### Exercise objective
Set down each of the records below exactly as it reads. No pictures go into the copy.
Segment Start: Input data
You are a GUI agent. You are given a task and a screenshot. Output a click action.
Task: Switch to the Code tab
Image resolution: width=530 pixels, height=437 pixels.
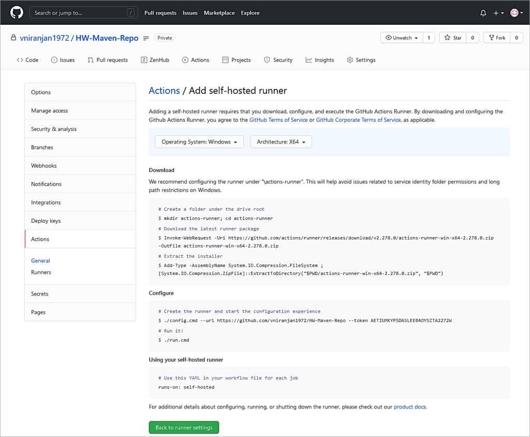pyautogui.click(x=27, y=60)
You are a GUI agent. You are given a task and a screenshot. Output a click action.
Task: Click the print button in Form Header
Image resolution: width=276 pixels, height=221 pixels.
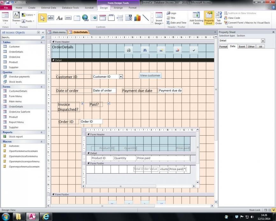point(129,50)
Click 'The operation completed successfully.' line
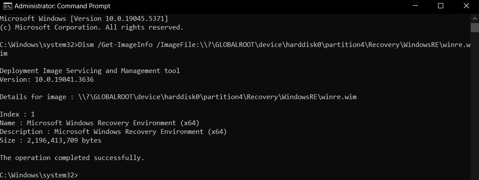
Segment End: Input data
### Answer to this problem
You are a GUI agent. You are given a task and a screenshot. Output a click action.
Task: Switch to the Code tab
Image resolution: width=530 pixels, height=437 pixels.
pyautogui.click(x=27, y=60)
You are a GUI agent. You are given a task and a screenshot. Output a click action.
Task: Click the print button in Form Header
Image resolution: width=276 pixels, height=221 pixels.
point(129,50)
Click 'The operation completed successfully.' line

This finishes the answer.